• _Texto apresentado_:
Ambos moradores do Parque Oziel, os amigos Douglas Santos, de 19 anos, e Jefferson Rodrigues, de 22 anos, estão entre os participantes do projeto. “Foi o Jeff quem me chamou. Não vejo possibilidade de dar errado, porque gosto de foto, vídeo, edição e escrita poética”, conta Douglas. Para Jefferson, o desafio tem um extra: há pouco mais de um ano, por causa de uma doença rara, ele perdeu completamente a visão. Com a cegueira, nasceu o canal no YouTube Faz Isso Não!, que tem como tema principal a inclusão. “Por uma inclusão que não exclua”, ressalta. Jefferson conta que nunca escondeu onde morava e que ouviu diversas vezes: “Mas você não tem cara de que é do Oziel”. “Fiz faculdade de Comunicação, trabalhei seis anos na área. Nunca me senti representado na escola ou na faculdade e pensava: eu mereço estar aqui?”

• _Trechos das entradas_:
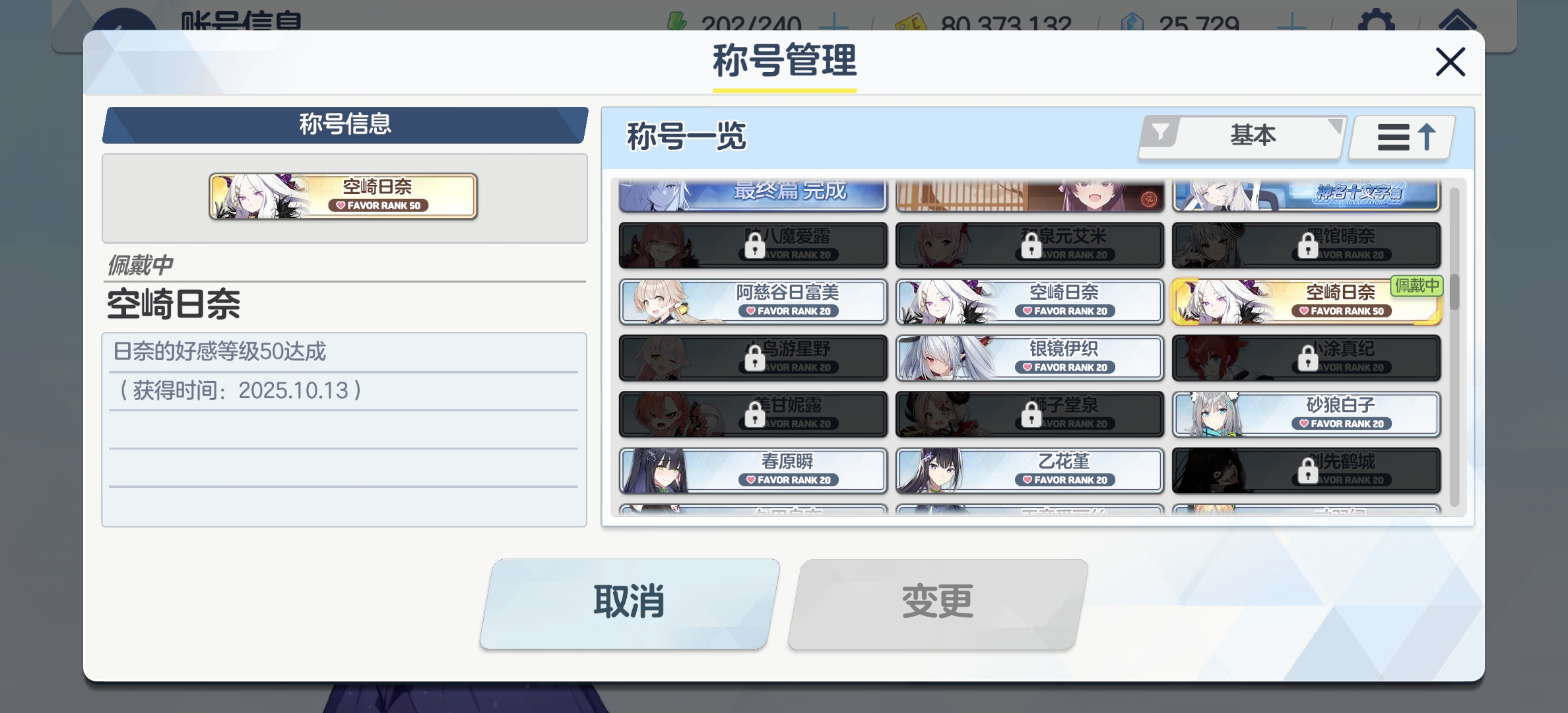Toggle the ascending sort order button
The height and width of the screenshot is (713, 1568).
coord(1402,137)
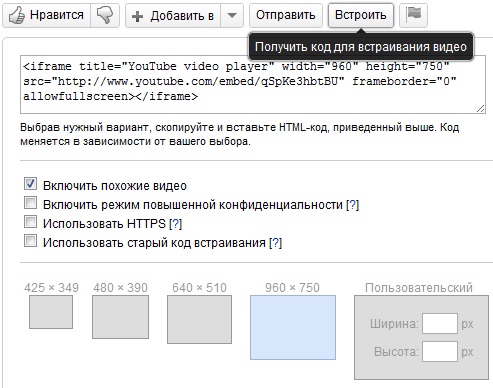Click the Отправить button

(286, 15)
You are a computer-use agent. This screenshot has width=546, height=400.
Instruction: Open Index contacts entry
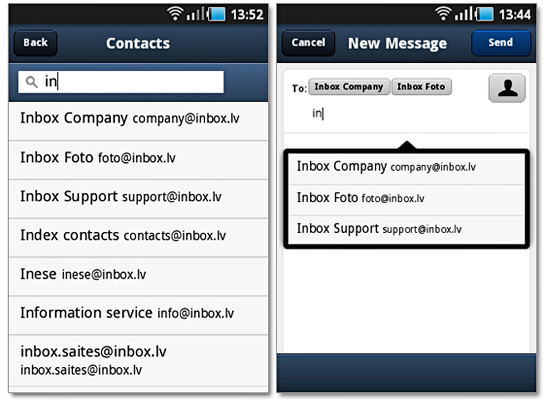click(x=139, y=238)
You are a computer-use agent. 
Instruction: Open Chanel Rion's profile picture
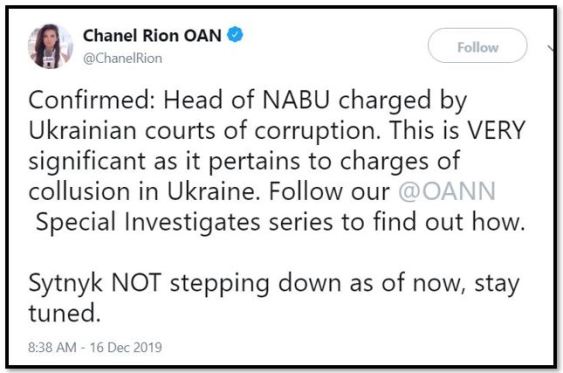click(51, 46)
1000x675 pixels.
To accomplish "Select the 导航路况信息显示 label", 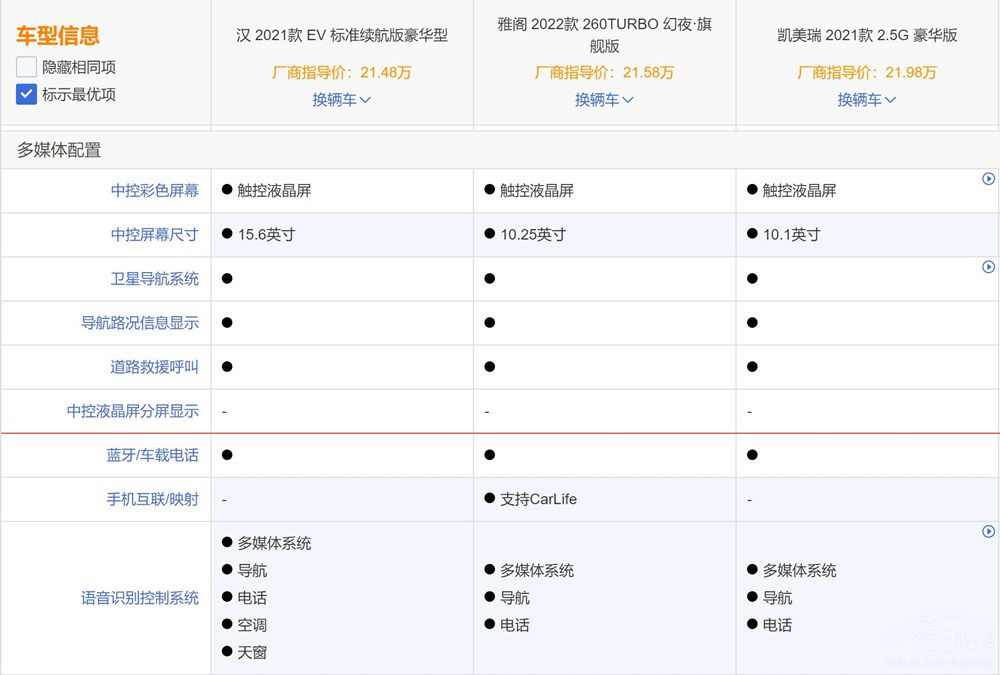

• _Tarefas_:
A) No texto sobre os moradores do Parque Oziel, qual é o tema principal do canal Faz Isso Não!?
B) Dê continuidade ao texto sobre os moradores do Parque Oziel a partir do ponto em que ele termina.

• _Respostas_:
A) A inclusão.

B)
Líder comunitário, rapper e educador, André VEX, de 32 anos, mora no local desde os 10 anos e viu a ocupação nascer. “Ainda criança, a gente ia ver o rally no terreno onde hoje é o Oziel e, de um dia para o outro, em fevereiro de 1997, houve a ocupação. Minha família viu a oportunidade da casa própria e nós viemos. Tive experiências boas e ruins”, relata. Para ele, o estigma de bairro violento não deveria ser alimentado de dentro para fora. “Por anos fomos considerados o lugar mais violento da cidade, mas, para mim, tudo bem a crítica que vem de fora. A que vem de dentro é que me espanta, me chateia”, completa.
O novelo laranja chega a William de Camargo Rodrigues da Silva, de 20 anos, morador do Parque Shalon, que trabalhava como vendedor ambulante. Uma morte abalou a família e a situação o levou a buscar novos caminhos. “Áudio, produção musical, vídeos, coisas que eu gosto mas não conhecia e que fui me interessando. Ver a seriedade das pessoas do projeto me motiva mais ainda”, conta. O cadeirante Raul Nicolas da Silva Costa, de 26 anos, o Raul Grau Xáá, queria ter um canal no YouTube. No projeto, encontrou as informações que precisava, mas, mais do que isso, encontrou novos amigos. “Construímos uma família aqui”, diz. Hoje, já publicou seus primeiros vídeos e sua alegria contagia.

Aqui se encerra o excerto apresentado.